## WHAT IS REQUIRED
Only one portion of the data is to be written out: from the line bearing "Click the chevron" through the line bearing "778x678 pixels.". Write it exactly as it appears.

## SOURCE DATA
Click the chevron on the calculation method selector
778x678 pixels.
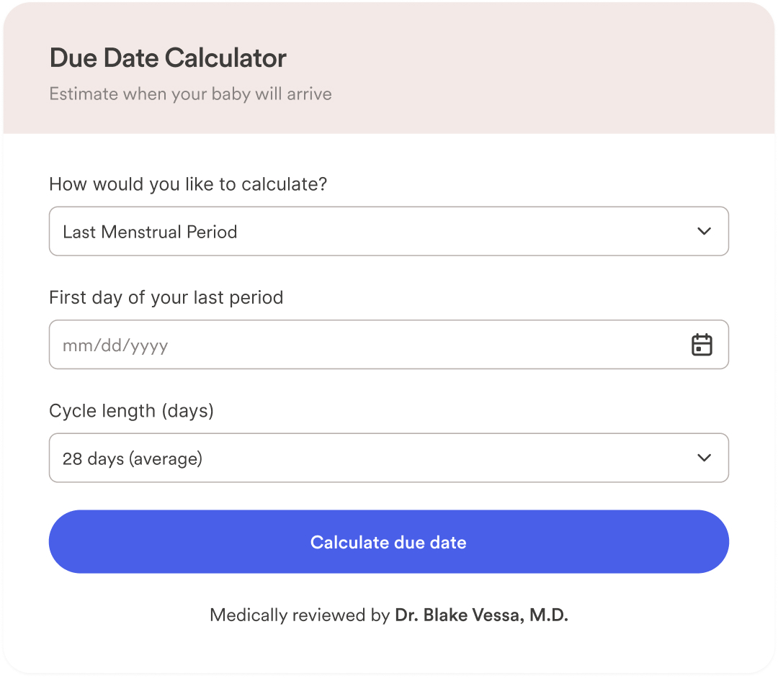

---

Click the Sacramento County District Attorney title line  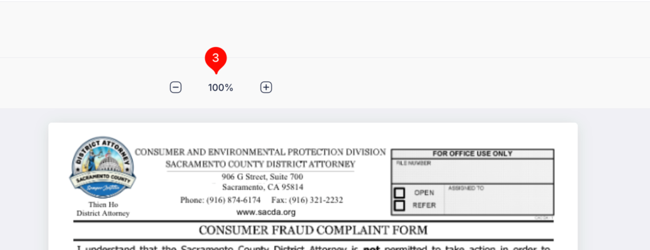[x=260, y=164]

---

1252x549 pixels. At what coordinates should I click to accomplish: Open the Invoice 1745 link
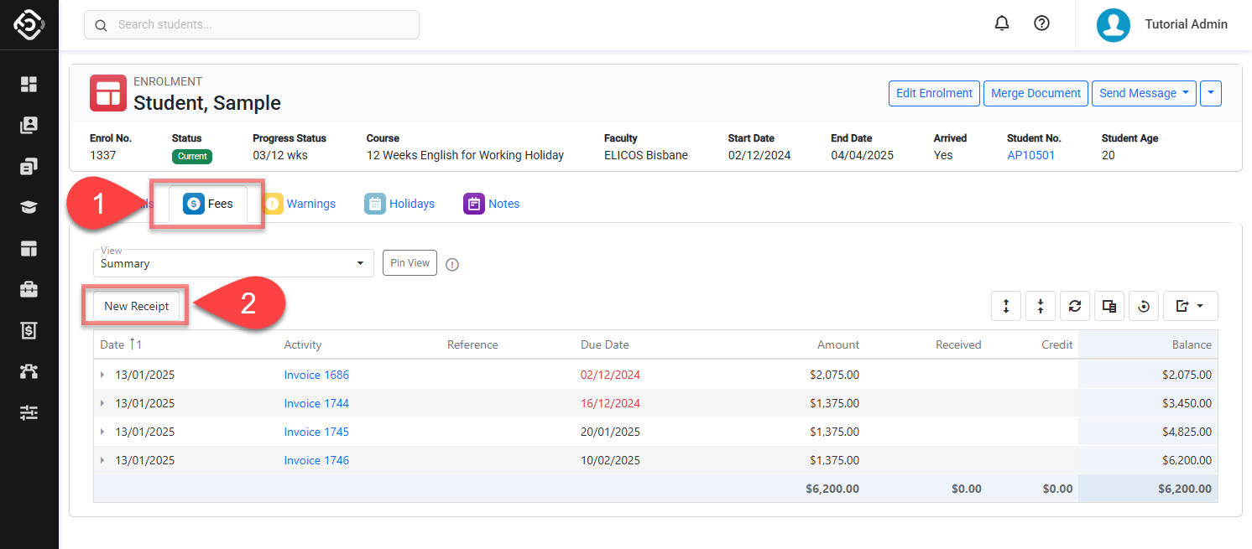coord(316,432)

## ANSWER BOX
Click the chevron on the calculation method selector
778x678 pixels.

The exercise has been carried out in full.